THE TASK >> Retype the listing that follows, exactly as written.

:: PROVIDED MATERIAL

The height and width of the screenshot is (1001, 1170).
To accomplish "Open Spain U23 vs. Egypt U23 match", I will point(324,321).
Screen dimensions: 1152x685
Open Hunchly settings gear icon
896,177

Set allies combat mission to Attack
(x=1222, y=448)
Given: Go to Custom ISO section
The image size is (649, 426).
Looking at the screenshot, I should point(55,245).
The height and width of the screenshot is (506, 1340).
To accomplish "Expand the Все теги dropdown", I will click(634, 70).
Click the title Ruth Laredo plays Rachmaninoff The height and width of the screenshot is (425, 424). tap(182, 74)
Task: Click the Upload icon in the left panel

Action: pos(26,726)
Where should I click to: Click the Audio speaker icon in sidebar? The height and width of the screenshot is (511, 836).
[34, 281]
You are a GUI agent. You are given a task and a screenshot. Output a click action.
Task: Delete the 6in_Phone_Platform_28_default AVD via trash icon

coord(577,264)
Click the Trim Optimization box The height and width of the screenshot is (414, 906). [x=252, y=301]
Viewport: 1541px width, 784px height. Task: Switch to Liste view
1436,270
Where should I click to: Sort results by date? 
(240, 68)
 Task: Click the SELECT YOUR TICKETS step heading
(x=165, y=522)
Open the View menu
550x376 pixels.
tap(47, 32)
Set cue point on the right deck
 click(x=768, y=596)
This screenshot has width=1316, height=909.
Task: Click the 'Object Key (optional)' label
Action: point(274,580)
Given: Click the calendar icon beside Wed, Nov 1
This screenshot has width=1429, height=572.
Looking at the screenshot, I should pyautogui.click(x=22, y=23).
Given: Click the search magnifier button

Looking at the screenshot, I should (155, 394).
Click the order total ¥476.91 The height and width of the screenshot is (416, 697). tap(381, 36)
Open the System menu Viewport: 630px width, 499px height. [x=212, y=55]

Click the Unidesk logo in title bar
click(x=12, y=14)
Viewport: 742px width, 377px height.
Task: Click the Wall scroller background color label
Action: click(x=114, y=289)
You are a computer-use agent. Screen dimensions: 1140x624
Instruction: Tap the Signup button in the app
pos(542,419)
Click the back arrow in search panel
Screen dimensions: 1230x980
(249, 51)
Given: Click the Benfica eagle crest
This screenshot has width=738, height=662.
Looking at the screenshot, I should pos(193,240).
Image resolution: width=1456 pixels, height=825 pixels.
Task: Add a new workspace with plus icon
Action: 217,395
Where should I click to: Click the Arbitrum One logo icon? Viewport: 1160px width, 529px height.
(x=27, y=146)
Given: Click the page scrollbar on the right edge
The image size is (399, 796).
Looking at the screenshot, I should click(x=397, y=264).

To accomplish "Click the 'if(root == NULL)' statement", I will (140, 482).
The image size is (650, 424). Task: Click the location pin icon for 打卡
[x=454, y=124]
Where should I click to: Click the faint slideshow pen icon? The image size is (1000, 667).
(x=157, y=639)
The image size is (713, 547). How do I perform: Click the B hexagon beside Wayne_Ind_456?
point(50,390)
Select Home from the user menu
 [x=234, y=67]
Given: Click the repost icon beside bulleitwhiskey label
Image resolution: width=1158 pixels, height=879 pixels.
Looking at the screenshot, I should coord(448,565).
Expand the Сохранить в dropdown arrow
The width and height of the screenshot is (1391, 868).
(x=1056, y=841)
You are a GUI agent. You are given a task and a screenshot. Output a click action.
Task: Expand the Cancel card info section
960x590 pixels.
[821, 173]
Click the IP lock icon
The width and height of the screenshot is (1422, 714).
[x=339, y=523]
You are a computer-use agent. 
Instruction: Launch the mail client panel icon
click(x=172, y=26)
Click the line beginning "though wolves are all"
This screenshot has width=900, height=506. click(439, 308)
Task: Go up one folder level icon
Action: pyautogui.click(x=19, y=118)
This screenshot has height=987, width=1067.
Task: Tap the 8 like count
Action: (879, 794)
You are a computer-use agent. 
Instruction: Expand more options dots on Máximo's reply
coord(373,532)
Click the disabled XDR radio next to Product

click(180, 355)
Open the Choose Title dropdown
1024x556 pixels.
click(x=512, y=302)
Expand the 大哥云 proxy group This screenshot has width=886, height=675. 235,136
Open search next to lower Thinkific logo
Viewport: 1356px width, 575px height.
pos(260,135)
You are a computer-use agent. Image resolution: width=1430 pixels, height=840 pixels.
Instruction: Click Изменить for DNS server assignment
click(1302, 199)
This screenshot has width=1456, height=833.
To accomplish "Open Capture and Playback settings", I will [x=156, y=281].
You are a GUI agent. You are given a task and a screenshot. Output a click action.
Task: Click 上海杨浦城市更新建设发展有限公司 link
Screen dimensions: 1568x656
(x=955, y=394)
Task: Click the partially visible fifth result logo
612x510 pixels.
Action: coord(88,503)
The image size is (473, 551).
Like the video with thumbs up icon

::::

EXERCISE OUTPUT >>
The height and width of the screenshot is (1001, 1170).
To accomplish "Open Spain U23 vs. Egypt U23 match", I will point(324,321).
Screen dimensions: 1152x685
Open Hunchly settings gear icon
896,177

Set allies combat mission to Attack
(x=1222, y=448)
Given: Go to Custom ISO section
The image size is (649, 426).
Looking at the screenshot, I should point(55,245).
The height and width of the screenshot is (506, 1340).
To accomplish "Expand the Все теги dropdown", I will click(634, 70).
Click the title Ruth Laredo plays Rachmaninoff The height and width of the screenshot is (425, 424). tap(182, 74)
Task: Click the Upload icon in the left panel

Action: pos(26,726)
Where should I click to: Click the Audio speaker icon in sidebar? The height and width of the screenshot is (511, 836).
[34, 281]
You are a GUI agent. You are given a task and a screenshot. Output a click action.
Task: Delete the 6in_Phone_Platform_28_default AVD via trash icon

coord(577,264)
Click the Trim Optimization box The height and width of the screenshot is (414, 906). [x=252, y=301]
Viewport: 1541px width, 784px height. Task: Switch to Liste view
1436,270
Where should I click to: Sort results by date? 
(240, 68)
 Task: Click the SELECT YOUR TICKETS step heading
(x=165, y=522)
Open the View menu
550x376 pixels.
tap(47, 32)
Set cue point on the right deck
 click(x=768, y=596)
This screenshot has width=1316, height=909.
Task: Click the 'Object Key (optional)' label
Action: point(274,580)
Given: Click the calendar icon beside Wed, Nov 1
This screenshot has width=1429, height=572.
Looking at the screenshot, I should pyautogui.click(x=22, y=23).
Given: Click the search magnifier button

Looking at the screenshot, I should (155, 394).
Click the order total ¥476.91 The height and width of the screenshot is (416, 697). tap(381, 36)
Open the System menu Viewport: 630px width, 499px height. [x=212, y=55]

Click the Unidesk logo in title bar
click(x=12, y=14)
Viewport: 742px width, 377px height.
Task: Click the Wall scroller background color label
Action: click(x=114, y=289)
You are a computer-use agent. Screen dimensions: 1140x624
Instruction: Tap the Signup button in the app
pos(542,419)
Click the back arrow in search panel
Screen dimensions: 1230x980
(249, 51)
Given: Click the Benfica eagle crest
This screenshot has width=738, height=662.
Looking at the screenshot, I should pos(193,240).
Image resolution: width=1456 pixels, height=825 pixels.
Task: Add a new workspace with plus icon
Action: 217,395
Where should I click to: Click the Arbitrum One logo icon? Viewport: 1160px width, 529px height.
(x=27, y=146)
Given: Click the page scrollbar on the right edge
The image size is (399, 796).
Looking at the screenshot, I should click(x=397, y=264).

To accomplish "Click the 'if(root == NULL)' statement", I will (140, 482).
The image size is (650, 424). Task: Click the location pin icon for 打卡
[x=454, y=124]
Where should I click to: Click the faint slideshow pen icon? The image size is (1000, 667).
(x=157, y=639)
The image size is (713, 547). How do I perform: Click the B hexagon beside Wayne_Ind_456?
point(50,390)
Select Home from the user menu
 [x=234, y=67]
Given: Click the repost icon beside bulleitwhiskey label
Image resolution: width=1158 pixels, height=879 pixels.
Looking at the screenshot, I should coord(448,565).
Expand the Сохранить в dropdown arrow
The width and height of the screenshot is (1391, 868).
(x=1056, y=841)
You are a GUI agent. You are given a task and a screenshot. Output a click action.
Task: Expand the Cancel card info section
960x590 pixels.
[821, 173]
Click the IP lock icon
The width and height of the screenshot is (1422, 714).
[x=339, y=523]
You are a computer-use agent. 
Instruction: Launch the mail client panel icon
click(x=172, y=26)
Click the line beginning "though wolves are all"
This screenshot has width=900, height=506. click(439, 308)
Task: Go up one folder level icon
Action: pyautogui.click(x=19, y=118)
This screenshot has height=987, width=1067.
Task: Tap the 8 like count
Action: (879, 794)
You are a computer-use agent. 
Instruction: Expand more options dots on Máximo's reply
coord(373,532)
Click the disabled XDR radio next to Product

click(180, 355)
Open the Choose Title dropdown
1024x556 pixels.
click(x=512, y=302)
Expand the 大哥云 proxy group This screenshot has width=886, height=675. 235,136
Open search next to lower Thinkific logo
Viewport: 1356px width, 575px height.
pos(260,135)
You are a computer-use agent. Image resolution: width=1430 pixels, height=840 pixels.
Instruction: Click Изменить for DNS server assignment
click(1302, 199)
This screenshot has width=1456, height=833.
To accomplish "Open Capture and Playback settings", I will [x=156, y=281].
You are a GUI agent. You are given a task and a screenshot. Output a click action.
Task: Click 上海杨浦城市更新建设发展有限公司 link
Screen dimensions: 1568x656
(x=955, y=394)
Task: Click the partially visible fifth result logo
612x510 pixels.
Action: coord(88,503)
The image size is (473, 551).
Like the video with thumbs up icon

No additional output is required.